• The problem: Put every line of the data below into a Markdown table with the columns "Row" and "Line", numbering the rows and omitting blank lines.

• Element and text location data:
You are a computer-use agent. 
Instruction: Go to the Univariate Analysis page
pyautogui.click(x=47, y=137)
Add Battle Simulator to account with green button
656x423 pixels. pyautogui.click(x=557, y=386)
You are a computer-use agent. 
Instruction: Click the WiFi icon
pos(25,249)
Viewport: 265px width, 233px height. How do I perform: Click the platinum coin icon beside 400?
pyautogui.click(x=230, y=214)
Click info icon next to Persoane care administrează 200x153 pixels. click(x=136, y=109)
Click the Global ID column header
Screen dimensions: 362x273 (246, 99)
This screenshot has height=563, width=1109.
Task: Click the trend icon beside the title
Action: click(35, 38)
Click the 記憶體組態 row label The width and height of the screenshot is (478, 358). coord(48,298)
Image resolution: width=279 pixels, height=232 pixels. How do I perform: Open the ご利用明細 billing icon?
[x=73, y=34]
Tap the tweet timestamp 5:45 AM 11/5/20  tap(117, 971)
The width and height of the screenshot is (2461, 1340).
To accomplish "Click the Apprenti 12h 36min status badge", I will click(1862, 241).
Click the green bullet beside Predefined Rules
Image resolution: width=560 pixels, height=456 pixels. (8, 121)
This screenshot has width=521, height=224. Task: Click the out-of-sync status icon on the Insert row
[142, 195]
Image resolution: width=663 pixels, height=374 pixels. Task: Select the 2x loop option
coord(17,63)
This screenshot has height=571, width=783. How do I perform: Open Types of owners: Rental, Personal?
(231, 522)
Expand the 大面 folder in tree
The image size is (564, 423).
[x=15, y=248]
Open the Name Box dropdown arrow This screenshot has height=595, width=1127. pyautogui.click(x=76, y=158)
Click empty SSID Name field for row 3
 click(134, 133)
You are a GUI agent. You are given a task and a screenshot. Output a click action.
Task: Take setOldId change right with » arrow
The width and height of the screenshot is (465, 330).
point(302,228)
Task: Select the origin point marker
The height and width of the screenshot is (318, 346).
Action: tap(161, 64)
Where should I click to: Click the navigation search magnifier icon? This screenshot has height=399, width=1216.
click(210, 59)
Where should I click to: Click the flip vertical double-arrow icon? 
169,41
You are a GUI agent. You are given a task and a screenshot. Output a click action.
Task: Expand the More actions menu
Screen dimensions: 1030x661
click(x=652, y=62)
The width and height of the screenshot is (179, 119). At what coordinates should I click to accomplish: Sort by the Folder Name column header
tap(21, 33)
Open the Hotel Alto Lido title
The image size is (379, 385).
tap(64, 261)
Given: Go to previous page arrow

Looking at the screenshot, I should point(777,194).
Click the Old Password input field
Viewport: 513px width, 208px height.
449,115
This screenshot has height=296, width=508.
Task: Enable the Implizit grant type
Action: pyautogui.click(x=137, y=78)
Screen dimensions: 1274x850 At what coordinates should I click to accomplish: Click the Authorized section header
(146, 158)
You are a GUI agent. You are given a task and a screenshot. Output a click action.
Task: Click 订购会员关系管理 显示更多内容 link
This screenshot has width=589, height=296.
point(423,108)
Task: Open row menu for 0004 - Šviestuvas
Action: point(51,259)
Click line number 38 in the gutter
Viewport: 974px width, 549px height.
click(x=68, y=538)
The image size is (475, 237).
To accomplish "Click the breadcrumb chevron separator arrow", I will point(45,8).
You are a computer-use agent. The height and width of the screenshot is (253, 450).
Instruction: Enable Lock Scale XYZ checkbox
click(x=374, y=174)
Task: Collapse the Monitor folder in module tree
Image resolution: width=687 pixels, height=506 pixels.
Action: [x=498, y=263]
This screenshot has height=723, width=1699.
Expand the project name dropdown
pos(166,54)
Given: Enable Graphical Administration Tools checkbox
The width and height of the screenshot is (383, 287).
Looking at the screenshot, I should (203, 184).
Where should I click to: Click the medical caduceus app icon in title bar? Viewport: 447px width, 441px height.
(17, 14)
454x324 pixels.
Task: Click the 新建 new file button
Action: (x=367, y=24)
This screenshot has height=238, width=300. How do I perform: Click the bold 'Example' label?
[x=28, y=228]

• Task output:
| Row | Line |
|---|---|
| 1 | You are a computer-use agent.  |
| 2 | Instruction: Go to the Univariate Analysis page |
| 3 | pyautogui.click(x=47, y=137) |
| 4 | Add Battle Simulator to account with green button |
| 5 | 656x423 pixels. pyautogui.click(x=557, y=386) |
| 6 | You are a computer-use agent.  |
| 7 | Instruction: Click the WiFi icon |
| 8 | pos(25,249) |
| 9 | Viewport: 265px width, 233px height. How do I perform: Click the platinum coin icon beside 400? |
| 10 | pyautogui.click(x=230, y=214) |
| 11 | Click info icon next to Persoane care administrează 200x153 pixels. click(x=136, y=109) |
| 12 | Click the Global ID column header |
| 13 | Screen dimensions: 362x273 (246, 99) |
| 14 | This screenshot has height=563, width=1109. |
| 15 | Task: Click the trend icon beside the title |
| 16 | Action: click(35, 38) |
| 17 | Click the 記憶體組態 row label The width and height of the screenshot is (478, 358). coord(48,298) |
| 18 | Image resolution: width=279 pixels, height=232 pixels. How do I perform: Open the ご利用明細 billing icon? |
| 19 | [x=73, y=34] |
| 20 | Tap the tweet timestamp 5:45 AM 11/5/20  tap(117, 971) |
| 21 | The width and height of the screenshot is (2461, 1340). |
| 22 | To accomplish "Click the Apprenti 12h 36min status badge", I will click(1862, 241). |
| 23 | Click the green bullet beside Predefined Rules |
| 24 | Image resolution: width=560 pixels, height=456 pixels. (8, 121) |
| 25 | This screenshot has width=521, height=224. Task: Click the out-of-sync status icon on the Insert row |
| 26 | [142, 195] |
| 27 | Image resolution: width=663 pixels, height=374 pixels. Task: Select the 2x loop option |
| 28 | coord(17,63) |
| 29 | This screenshot has height=571, width=783. How do I perform: Open Types of owners: Rental, Personal? |
| 30 | (231, 522) |
| 31 | Expand the 大面 folder in tree |
| 32 | The image size is (564, 423). |
| 33 | [x=15, y=248] |
| 34 | Open the Name Box dropdown arrow This screenshot has height=595, width=1127. pyautogui.click(x=76, y=158) |
| 35 | Click empty SSID Name field for row 3 |
| 36 |  click(134, 133) |
| 37 | You are a GUI agent. You are given a task and a screenshot. Output a click action. |
| 38 | Task: Take setOldId change right with » arrow |
| 39 | The width and height of the screenshot is (465, 330). |
| 40 | point(302,228) |
| 41 | Task: Select the origin point marker |
| 42 | The height and width of the screenshot is (318, 346). |
| 43 | Action: tap(161, 64) |
| 44 | Where should I click to: Click the navigation search magnifier icon? This screenshot has height=399, width=1216. |
| 45 | click(210, 59) |
| 46 | Where should I click to: Click the flip vertical double-arrow icon?  |
| 47 | 169,41 |
| 48 | You are a GUI agent. You are given a task and a screenshot. Output a click action. |
| 49 | Task: Expand the More actions menu |
| 50 | Screen dimensions: 1030x661 |
| 51 | click(x=652, y=62) |
| 52 | The width and height of the screenshot is (179, 119). At what coordinates should I click to accomplish: Sort by the Folder Name column header |
| 53 | tap(21, 33) |
| 54 | Open the Hotel Alto Lido title |
| 55 | The image size is (379, 385). |
| 56 | tap(64, 261) |
| 57 | Given: Go to previous page arrow |
| 58 | Looking at the screenshot, I should point(777,194). |
| 59 | Click the Old Password input field |
| 60 | Viewport: 513px width, 208px height. |
| 61 | 449,115 |
| 62 | This screenshot has height=296, width=508. |
| 63 | Task: Enable the Implizit grant type |
| 64 | Action: pyautogui.click(x=137, y=78) |
| 65 | Screen dimensions: 1274x850 At what coordinates should I click to accomplish: Click the Authorized section header |
| 66 | (146, 158) |
| 67 | You are a GUI agent. You are given a task and a screenshot. Output a click action. |
| 68 | Task: Click 订购会员关系管理 显示更多内容 link |
| 69 | This screenshot has width=589, height=296. |
| 70 | point(423,108) |
| 71 | Task: Open row menu for 0004 - Šviestuvas |
| 72 | Action: point(51,259) |
| 73 | Click line number 38 in the gutter |
| 74 | Viewport: 974px width, 549px height. |
| 75 | click(x=68, y=538) |
| 76 | The image size is (475, 237). |
| 77 | To accomplish "Click the breadcrumb chevron separator arrow", I will point(45,8). |
| 78 | You are a computer-use agent. The height and width of the screenshot is (253, 450). |
| 79 | Instruction: Enable Lock Scale XYZ checkbox |
| 80 | click(x=374, y=174) |
| 81 | Task: Collapse the Monitor folder in module tree |
| 82 | Image resolution: width=687 pixels, height=506 pixels. |
| 83 | Action: [x=498, y=263] |
| 84 | This screenshot has height=723, width=1699. |
| 85 | Expand the project name dropdown |
| 86 | pos(166,54) |
| 87 | Given: Enable Graphical Administration Tools checkbox |
| 88 | The width and height of the screenshot is (383, 287). |
| 89 | Looking at the screenshot, I should (203, 184). |
| 90 | Where should I click to: Click the medical caduceus app icon in title bar? Viewport: 447px width, 441px height. |
| 91 | (17, 14) |
| 92 | 454x324 pixels. |
| 93 | Task: Click the 新建 new file button |
| 94 | Action: (x=367, y=24) |
| 95 | This screenshot has height=238, width=300. How do I perform: Click the bold 'Example' label? |
| 96 | [x=28, y=228] |